Dirac plasmons and magnetoplasmons

Plasmons and magnetoplasmons are collective oscillations of electrons that strongly affect photoinduced conductivity in field-effect transistors (FETs). This long-standing research theme within the team explores the physics of plasma waves in two-dimensional electron gases (2DEGs).

According to the Dyakonov–Shur theory, these charge-density waves, described within a hydrodynamic framework, can resonate in the terahertz (THz) range and even become unstable within the 2D channel of a FET. Before the advent of graphene, such phenomena had only been observed in a few ultra–high-mobility devices operating at low temperature [Appl. Phys. Lett. 92, 212101 (2008)].

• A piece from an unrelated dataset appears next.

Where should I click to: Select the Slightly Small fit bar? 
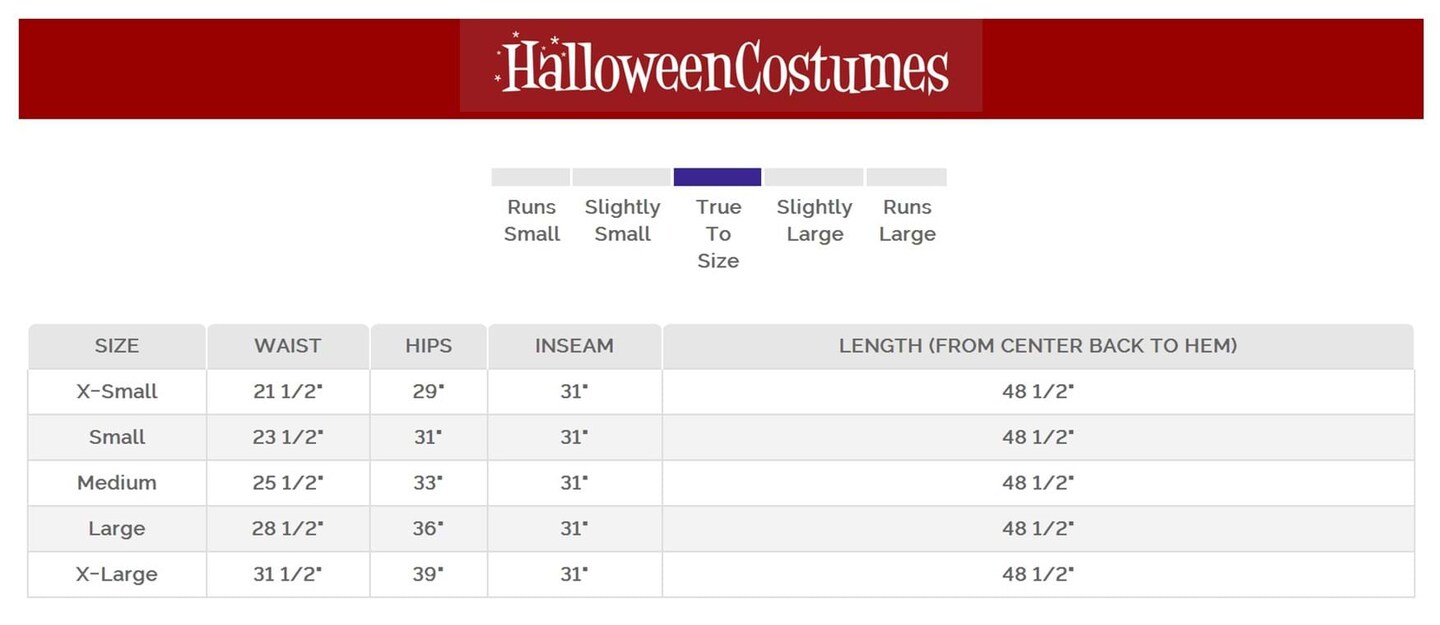pyautogui.click(x=621, y=177)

Thanks to its exceptional carrier mobility and high optical phonon energy, graphene has become an ideal platform to study these effects. Resonant plasmons have been observed up to room temperature, and their coupling with cyclotron resonance has revealed the existence of Dirac magnetoplasmons.

The team’s current research focuses on the THz photoconductivity of these excitations under various physical conditions, in order to probe electron–electron interactions in the hydrodynamic regime. In parallel, advanced device architectures are being developed — such as plasmon-based Mach–Zehnder interferometers — paving the way for new THz optoelectronic applications.